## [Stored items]
##############################
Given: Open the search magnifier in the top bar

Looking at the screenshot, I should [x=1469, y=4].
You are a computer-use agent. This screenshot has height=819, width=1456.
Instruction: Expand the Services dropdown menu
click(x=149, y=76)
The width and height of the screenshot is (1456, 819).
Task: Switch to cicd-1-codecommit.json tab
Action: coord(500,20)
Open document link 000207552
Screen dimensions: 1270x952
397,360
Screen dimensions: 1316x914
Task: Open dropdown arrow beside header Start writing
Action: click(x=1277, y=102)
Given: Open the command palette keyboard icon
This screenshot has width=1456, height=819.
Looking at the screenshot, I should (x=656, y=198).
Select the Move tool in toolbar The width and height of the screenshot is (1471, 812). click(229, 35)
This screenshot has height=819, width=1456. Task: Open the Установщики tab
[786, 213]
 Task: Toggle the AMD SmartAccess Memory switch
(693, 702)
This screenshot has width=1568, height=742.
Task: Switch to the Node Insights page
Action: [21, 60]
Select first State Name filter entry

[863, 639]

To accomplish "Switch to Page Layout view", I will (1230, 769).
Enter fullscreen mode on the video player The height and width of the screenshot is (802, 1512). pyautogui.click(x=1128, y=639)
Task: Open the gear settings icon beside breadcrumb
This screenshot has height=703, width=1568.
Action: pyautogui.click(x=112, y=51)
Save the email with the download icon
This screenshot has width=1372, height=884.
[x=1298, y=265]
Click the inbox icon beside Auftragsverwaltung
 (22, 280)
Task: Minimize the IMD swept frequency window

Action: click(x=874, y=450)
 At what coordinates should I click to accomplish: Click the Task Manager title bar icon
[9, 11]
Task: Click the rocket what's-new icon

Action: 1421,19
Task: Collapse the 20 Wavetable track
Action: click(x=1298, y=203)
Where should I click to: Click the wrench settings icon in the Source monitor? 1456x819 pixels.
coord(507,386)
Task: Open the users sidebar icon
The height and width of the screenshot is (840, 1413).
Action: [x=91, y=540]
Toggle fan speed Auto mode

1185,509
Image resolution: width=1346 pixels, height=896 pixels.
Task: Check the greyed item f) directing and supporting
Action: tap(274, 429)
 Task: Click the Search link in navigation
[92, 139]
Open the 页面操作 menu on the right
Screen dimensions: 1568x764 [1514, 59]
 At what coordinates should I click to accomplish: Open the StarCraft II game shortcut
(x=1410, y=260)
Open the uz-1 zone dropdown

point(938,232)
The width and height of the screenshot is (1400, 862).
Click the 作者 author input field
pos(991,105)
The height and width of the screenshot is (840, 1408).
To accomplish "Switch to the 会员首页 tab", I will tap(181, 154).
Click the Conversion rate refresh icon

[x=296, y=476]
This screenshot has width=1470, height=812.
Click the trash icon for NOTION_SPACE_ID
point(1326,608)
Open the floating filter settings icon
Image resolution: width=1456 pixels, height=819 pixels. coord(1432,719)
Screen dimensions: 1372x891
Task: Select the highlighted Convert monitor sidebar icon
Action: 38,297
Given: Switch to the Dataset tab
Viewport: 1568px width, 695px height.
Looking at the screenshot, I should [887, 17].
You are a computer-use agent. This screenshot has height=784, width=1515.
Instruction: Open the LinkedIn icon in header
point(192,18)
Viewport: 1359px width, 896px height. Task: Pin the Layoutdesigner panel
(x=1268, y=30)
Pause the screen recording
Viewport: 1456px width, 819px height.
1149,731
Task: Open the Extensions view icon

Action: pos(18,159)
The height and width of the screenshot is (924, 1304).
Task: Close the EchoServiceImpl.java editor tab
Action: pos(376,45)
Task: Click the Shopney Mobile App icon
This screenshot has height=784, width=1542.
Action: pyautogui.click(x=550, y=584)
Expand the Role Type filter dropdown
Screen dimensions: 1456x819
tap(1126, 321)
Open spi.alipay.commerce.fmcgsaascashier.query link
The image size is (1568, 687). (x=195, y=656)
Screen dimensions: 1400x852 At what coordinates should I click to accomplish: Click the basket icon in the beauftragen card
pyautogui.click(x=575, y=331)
##############################
## [About this task]
What's wanted is each line above, transcribed with nothing altered.

## [Result of this exercise]
Given: Open the search magnifier in the top bar

Looking at the screenshot, I should [x=1469, y=4].
You are a computer-use agent. This screenshot has height=819, width=1456.
Instruction: Expand the Services dropdown menu
click(x=149, y=76)
The width and height of the screenshot is (1456, 819).
Task: Switch to cicd-1-codecommit.json tab
Action: coord(500,20)
Open document link 000207552
Screen dimensions: 1270x952
397,360
Screen dimensions: 1316x914
Task: Open dropdown arrow beside header Start writing
Action: click(x=1277, y=102)
Given: Open the command palette keyboard icon
This screenshot has width=1456, height=819.
Looking at the screenshot, I should (x=656, y=198).
Select the Move tool in toolbar The width and height of the screenshot is (1471, 812). click(229, 35)
This screenshot has height=819, width=1456. Task: Open the Установщики tab
[786, 213]
 Task: Toggle the AMD SmartAccess Memory switch
(693, 702)
This screenshot has width=1568, height=742.
Task: Switch to the Node Insights page
Action: [21, 60]
Select first State Name filter entry

[863, 639]

To accomplish "Switch to Page Layout view", I will (1230, 769).
Enter fullscreen mode on the video player The height and width of the screenshot is (802, 1512). pyautogui.click(x=1128, y=639)
Task: Open the gear settings icon beside breadcrumb
This screenshot has height=703, width=1568.
Action: pyautogui.click(x=112, y=51)
Save the email with the download icon
This screenshot has width=1372, height=884.
[x=1298, y=265]
Click the inbox icon beside Auftragsverwaltung
 (22, 280)
Task: Minimize the IMD swept frequency window

Action: click(x=874, y=450)
 At what coordinates should I click to accomplish: Click the Task Manager title bar icon
[9, 11]
Task: Click the rocket what's-new icon

Action: 1421,19
Task: Collapse the 20 Wavetable track
Action: click(x=1298, y=203)
Where should I click to: Click the wrench settings icon in the Source monitor? 1456x819 pixels.
coord(507,386)
Task: Open the users sidebar icon
The height and width of the screenshot is (840, 1413).
Action: [x=91, y=540]
Toggle fan speed Auto mode

1185,509
Image resolution: width=1346 pixels, height=896 pixels.
Task: Check the greyed item f) directing and supporting
Action: tap(274, 429)
 Task: Click the Search link in navigation
[92, 139]
Open the 页面操作 menu on the right
Screen dimensions: 1568x764 [1514, 59]
 At what coordinates should I click to accomplish: Open the StarCraft II game shortcut
(x=1410, y=260)
Open the uz-1 zone dropdown

point(938,232)
The width and height of the screenshot is (1400, 862).
Click the 作者 author input field
pos(991,105)
The height and width of the screenshot is (840, 1408).
To accomplish "Switch to the 会员首页 tab", I will tap(181, 154).
Click the Conversion rate refresh icon

[x=296, y=476]
This screenshot has width=1470, height=812.
Click the trash icon for NOTION_SPACE_ID
point(1326,608)
Open the floating filter settings icon
Image resolution: width=1456 pixels, height=819 pixels. coord(1432,719)
Screen dimensions: 1372x891
Task: Select the highlighted Convert monitor sidebar icon
Action: 38,297
Given: Switch to the Dataset tab
Viewport: 1568px width, 695px height.
Looking at the screenshot, I should [887, 17].
You are a computer-use agent. This screenshot has height=784, width=1515.
Instruction: Open the LinkedIn icon in header
point(192,18)
Viewport: 1359px width, 896px height. Task: Pin the Layoutdesigner panel
(x=1268, y=30)
Pause the screen recording
Viewport: 1456px width, 819px height.
1149,731
Task: Open the Extensions view icon

Action: pos(18,159)
The height and width of the screenshot is (924, 1304).
Task: Close the EchoServiceImpl.java editor tab
Action: pos(376,45)
Task: Click the Shopney Mobile App icon
This screenshot has height=784, width=1542.
Action: pyautogui.click(x=550, y=584)
Expand the Role Type filter dropdown
Screen dimensions: 1456x819
tap(1126, 321)
Open spi.alipay.commerce.fmcgsaascashier.query link
The image size is (1568, 687). (x=195, y=656)
Screen dimensions: 1400x852 At what coordinates should I click to accomplish: Click the basket icon in the beauftragen card
pyautogui.click(x=575, y=331)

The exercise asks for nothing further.